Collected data
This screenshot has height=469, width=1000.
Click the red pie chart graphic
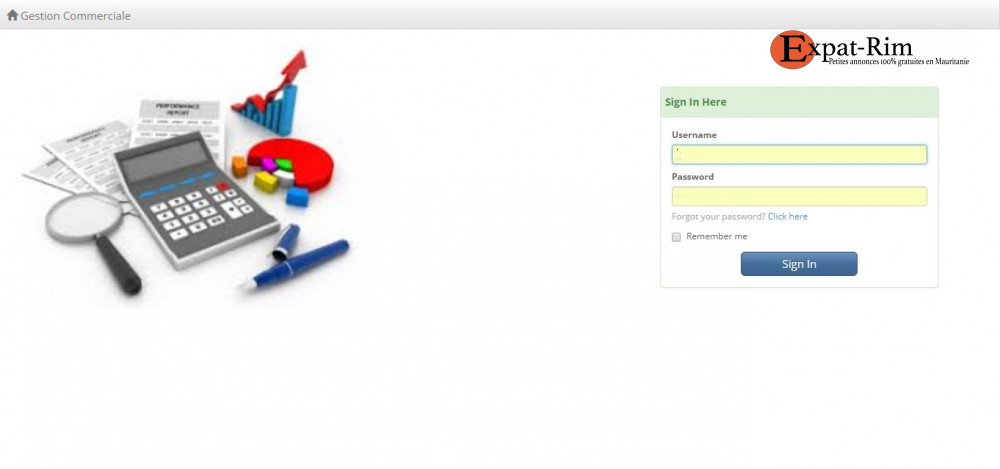tap(292, 163)
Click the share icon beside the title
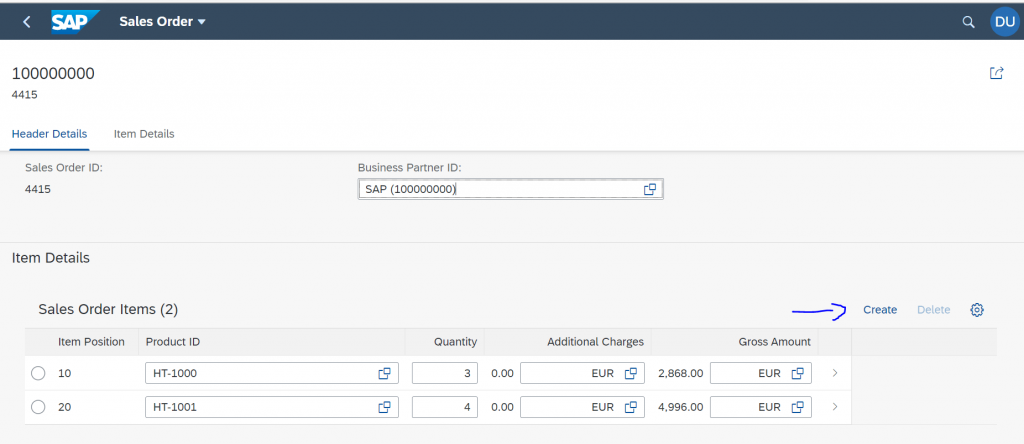The height and width of the screenshot is (444, 1024). (x=997, y=73)
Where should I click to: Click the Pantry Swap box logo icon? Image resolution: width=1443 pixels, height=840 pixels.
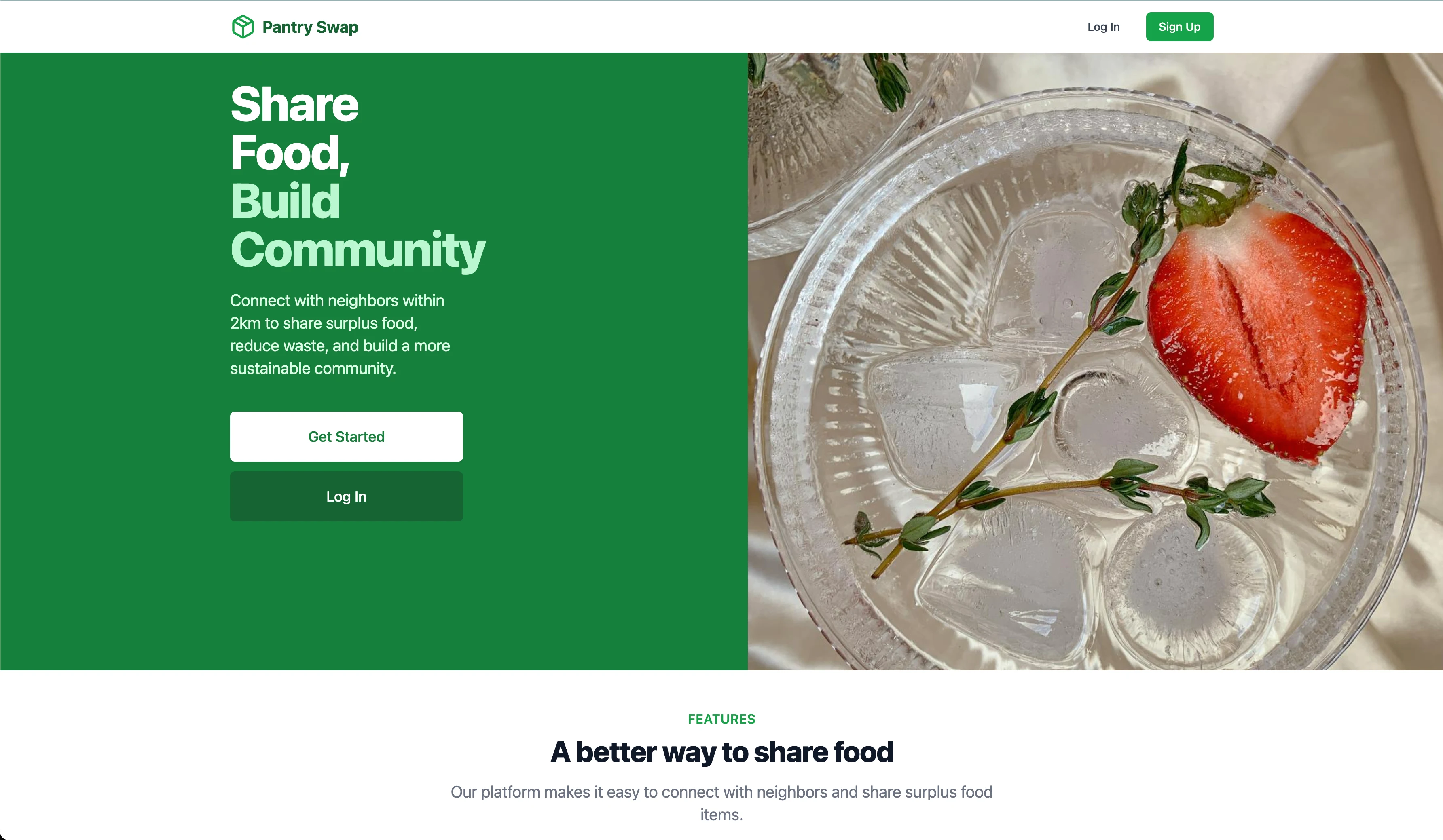click(243, 27)
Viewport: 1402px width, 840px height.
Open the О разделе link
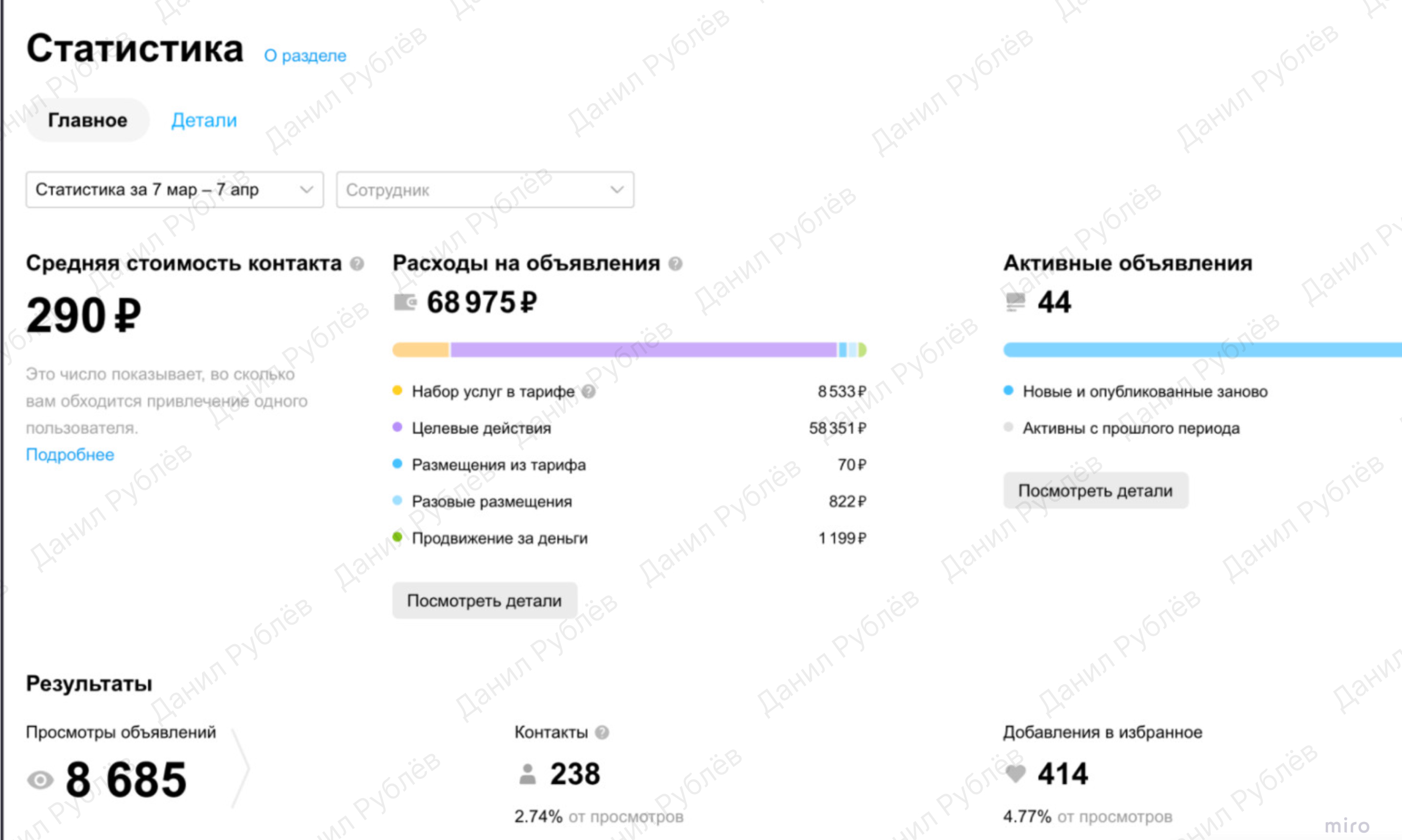click(305, 55)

Requirement: Return the records above exactly as written, but without any of the pictures.

Task result:
This screenshot has height=469, width=1000.
Click the red pie chart graphic
tap(292, 163)
Click the share icon beside the title
The height and width of the screenshot is (444, 1024). (x=997, y=73)
Where should I click to: Click the Pantry Swap box logo icon? Image resolution: width=1443 pixels, height=840 pixels.
click(243, 27)
Viewport: 1402px width, 840px height.
Open the О разделе link
click(305, 55)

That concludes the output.